The problem: Pictures excluded, output the lines of the data below between the one holding "Viewport: 1639px width, 415px height." and the one holding "Viewport: 657px width, 493px height.", inclusive, exactly as they stand.
━━━━━ Input data ━━━━━
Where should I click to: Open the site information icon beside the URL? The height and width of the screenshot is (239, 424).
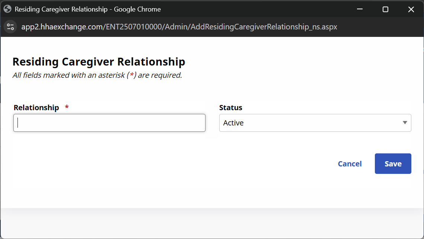10,27
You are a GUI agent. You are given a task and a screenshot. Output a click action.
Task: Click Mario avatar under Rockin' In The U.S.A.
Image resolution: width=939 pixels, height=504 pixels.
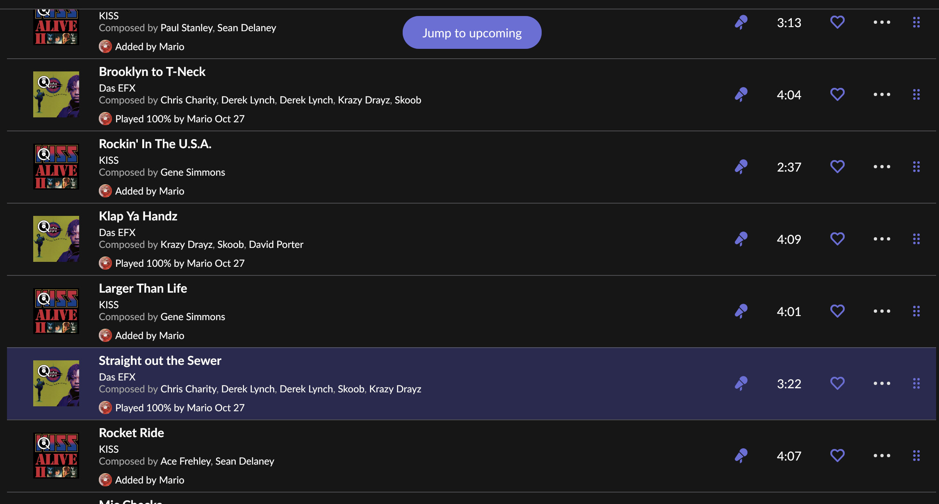point(105,191)
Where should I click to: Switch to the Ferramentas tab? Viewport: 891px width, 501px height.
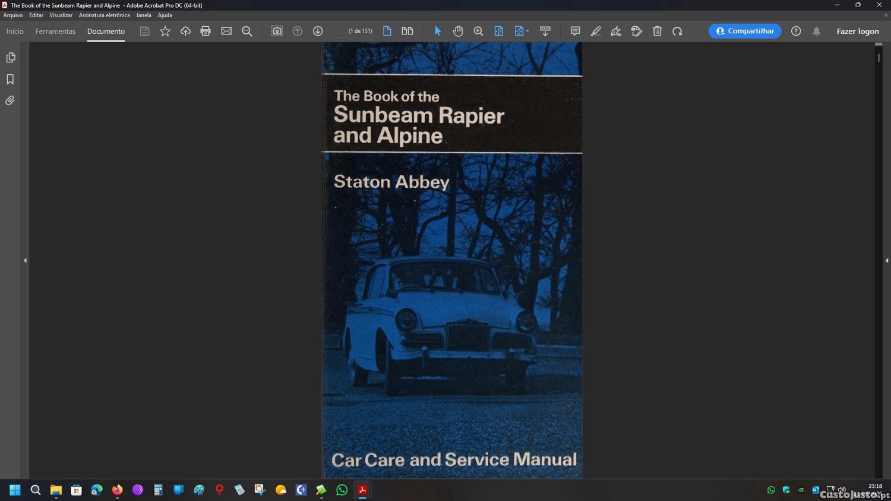tap(55, 31)
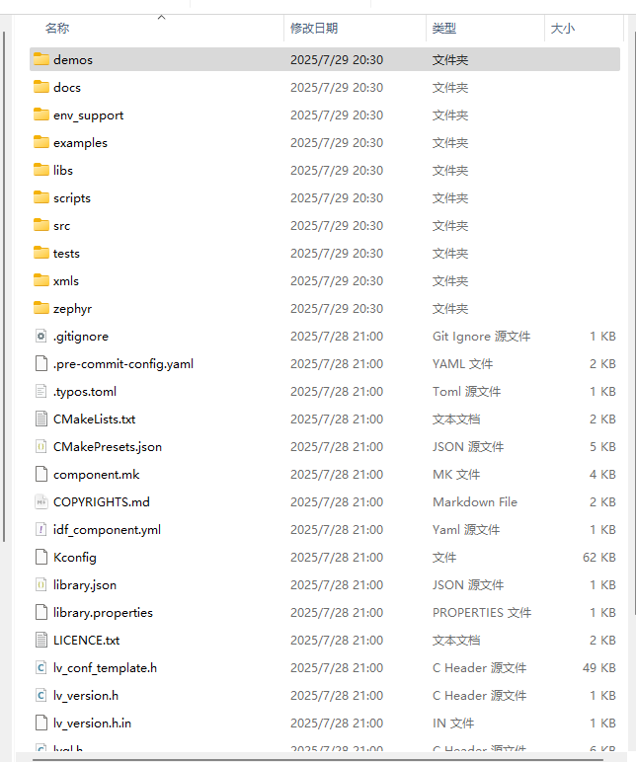
Task: Click the sort arrow above 名称 column
Action: 162,17
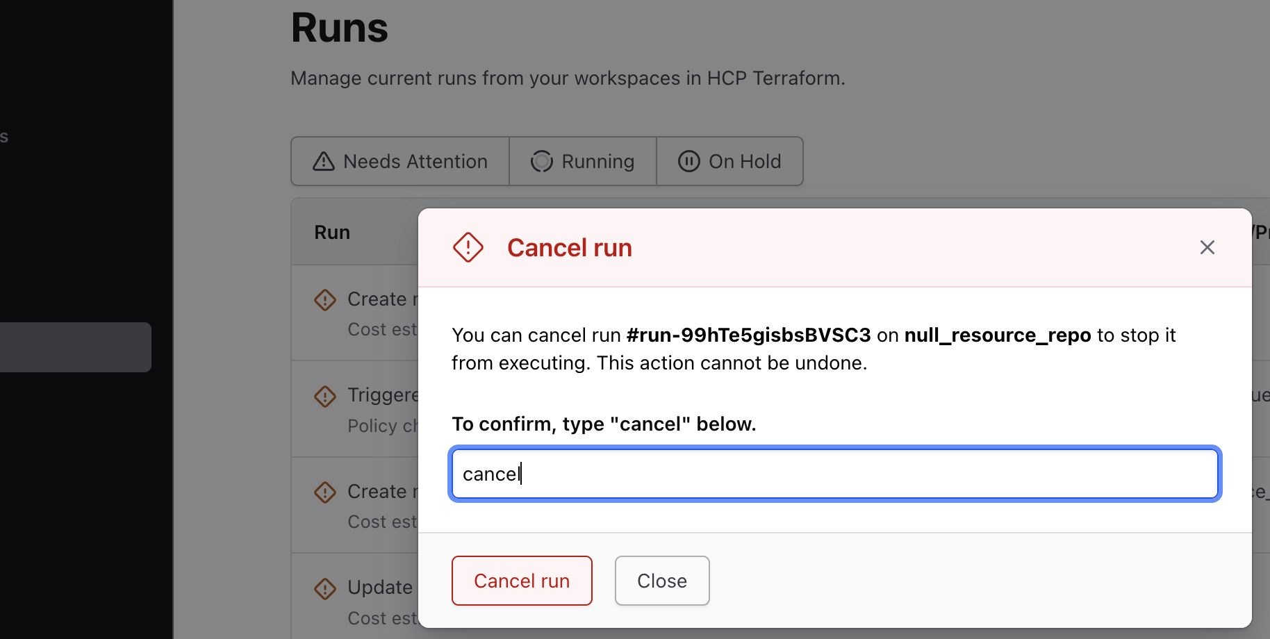Viewport: 1270px width, 639px height.
Task: Open the Update run row
Action: click(x=380, y=588)
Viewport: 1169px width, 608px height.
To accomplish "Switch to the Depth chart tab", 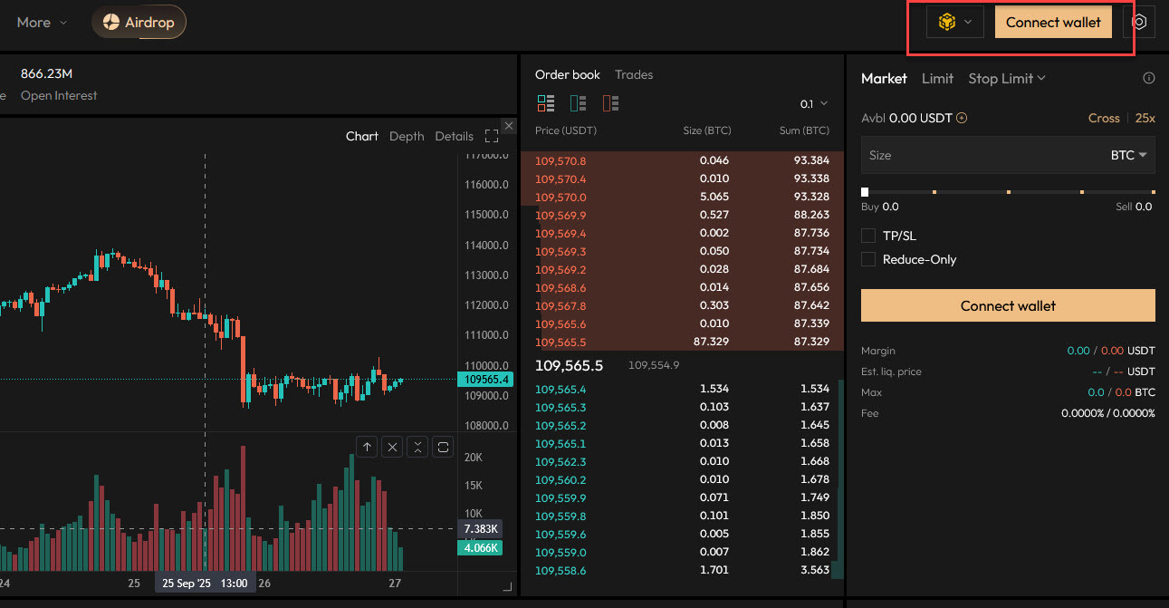I will [x=407, y=136].
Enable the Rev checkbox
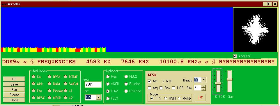The height and width of the screenshot is (106, 280). pyautogui.click(x=161, y=88)
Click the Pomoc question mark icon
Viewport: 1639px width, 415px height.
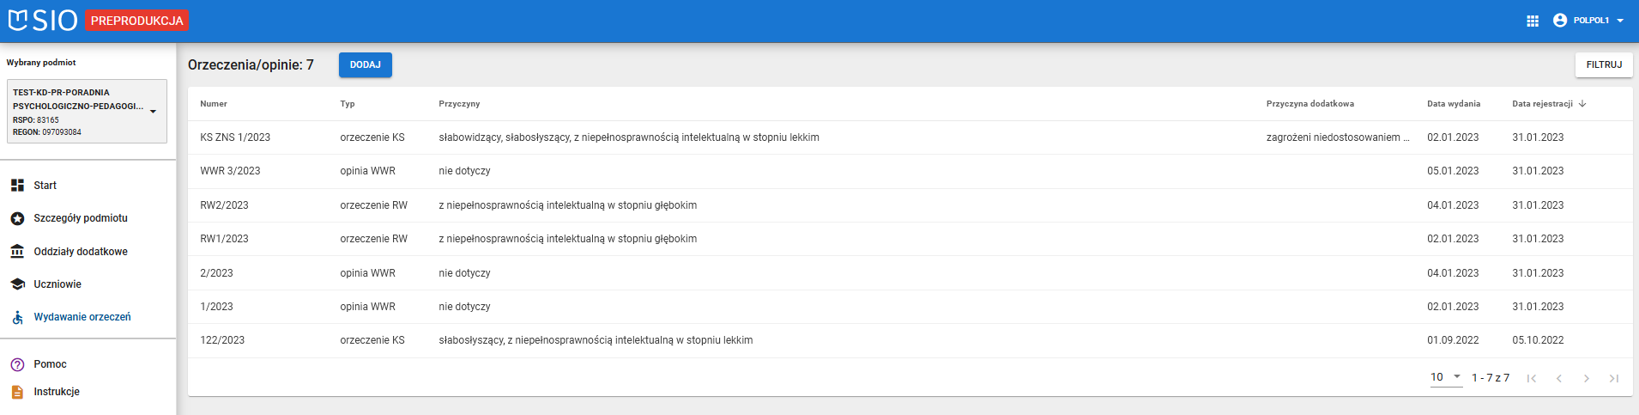[x=17, y=364]
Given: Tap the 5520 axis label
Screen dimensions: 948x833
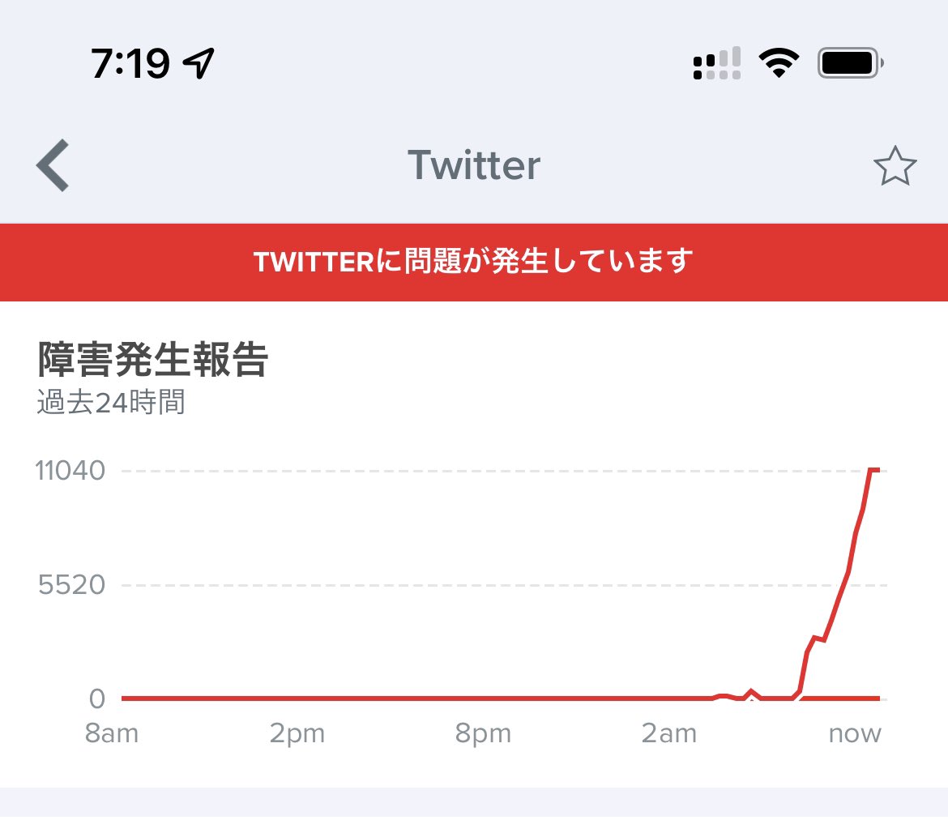Looking at the screenshot, I should pyautogui.click(x=71, y=584).
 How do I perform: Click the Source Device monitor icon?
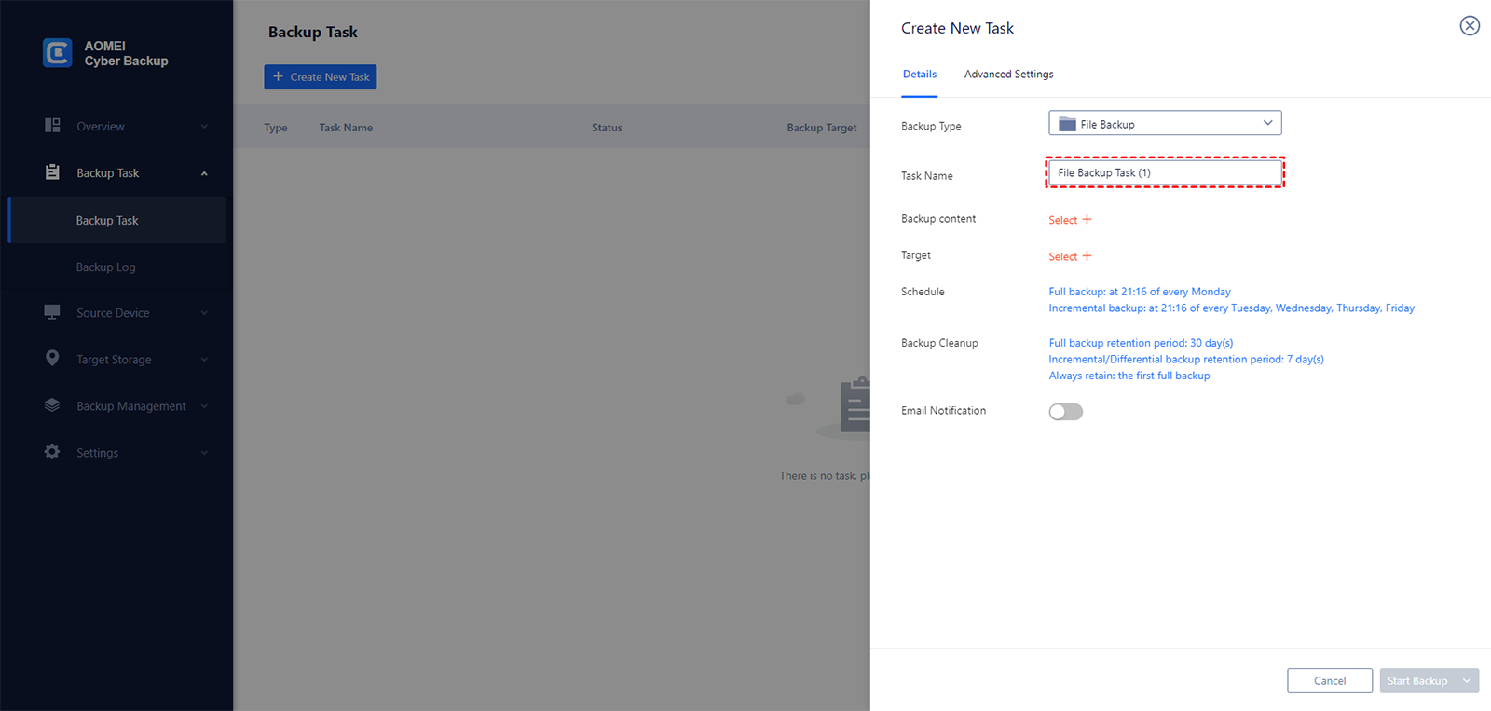pos(52,312)
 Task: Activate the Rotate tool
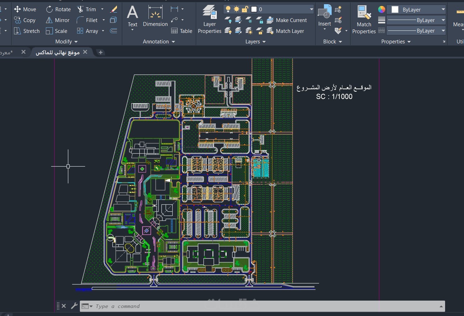pos(58,9)
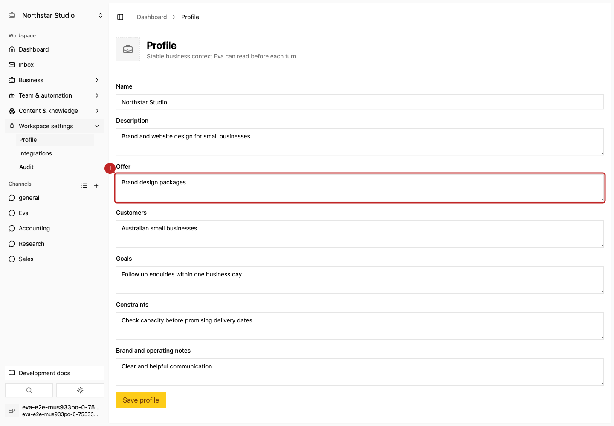
Task: Open the user account menu at bottom
Action: (55, 411)
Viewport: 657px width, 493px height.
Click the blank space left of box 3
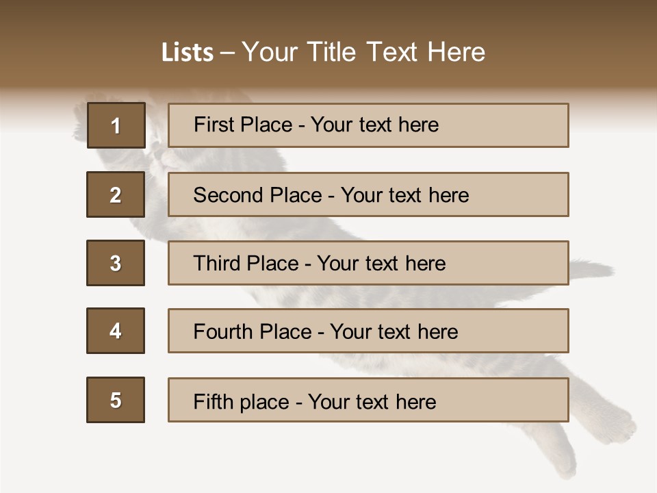point(42,263)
━━━━━
Output below:
Viewport: 1639px width, 415px height.
[x=17, y=364]
Given: Tap the 5520 axis label
Screen dimensions: 948x833
Looking at the screenshot, I should pyautogui.click(x=71, y=584).
 How do I perform: Click the Source Device monitor icon?
pos(52,312)
 Task: Activate the Rotate tool
pos(58,9)
Task: Open the user account menu at bottom
Action: (55, 411)
Viewport: 657px width, 493px height.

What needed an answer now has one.